Records for the exercise: Begin

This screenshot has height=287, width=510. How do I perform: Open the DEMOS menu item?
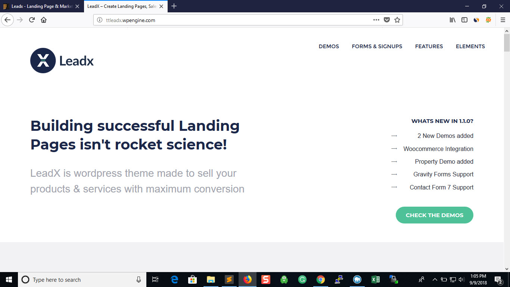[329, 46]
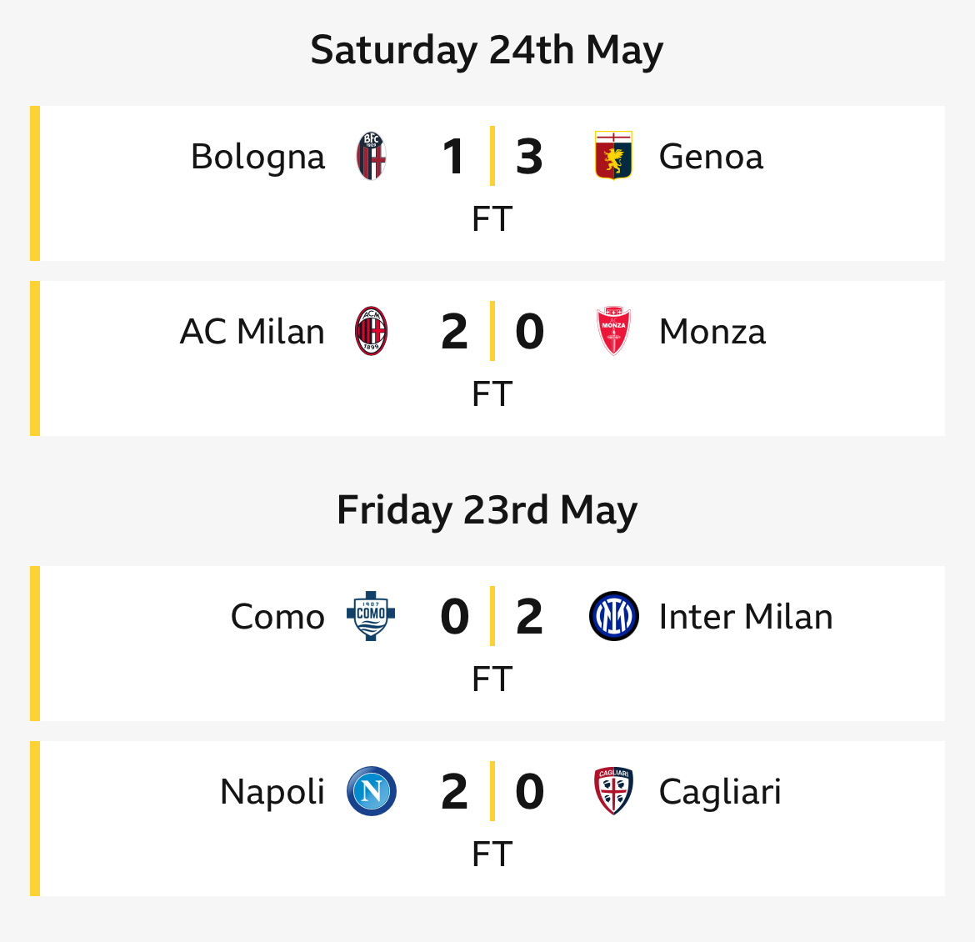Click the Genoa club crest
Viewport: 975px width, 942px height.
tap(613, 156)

Records for the exercise: End

An exact, picture-free copy of the entries is required.

This screenshot has height=287, width=510. How do I perform: Open the DEMOS menu item?
[329, 46]
Click the Genoa club crest
Viewport: 975px width, 942px height.
tap(613, 156)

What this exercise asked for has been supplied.